* **What this task involves**: Please rewrite every line of the rows below as a Markdown table with two columns, No. and Line. Number the lines in order and leave out any blank ones.
====== Record list
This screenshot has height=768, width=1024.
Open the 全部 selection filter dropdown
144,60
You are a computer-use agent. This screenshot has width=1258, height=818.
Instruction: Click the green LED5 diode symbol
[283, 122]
============
* **Task solution**:
| No. | Line |
|---|---|
| 1 | This screenshot has height=768, width=1024. |
| 2 | Open the 全部 selection filter dropdown |
| 3 | 144,60 |
| 4 | You are a computer-use agent. This screenshot has width=1258, height=818. |
| 5 | Instruction: Click the green LED5 diode symbol |
| 6 | [283, 122] |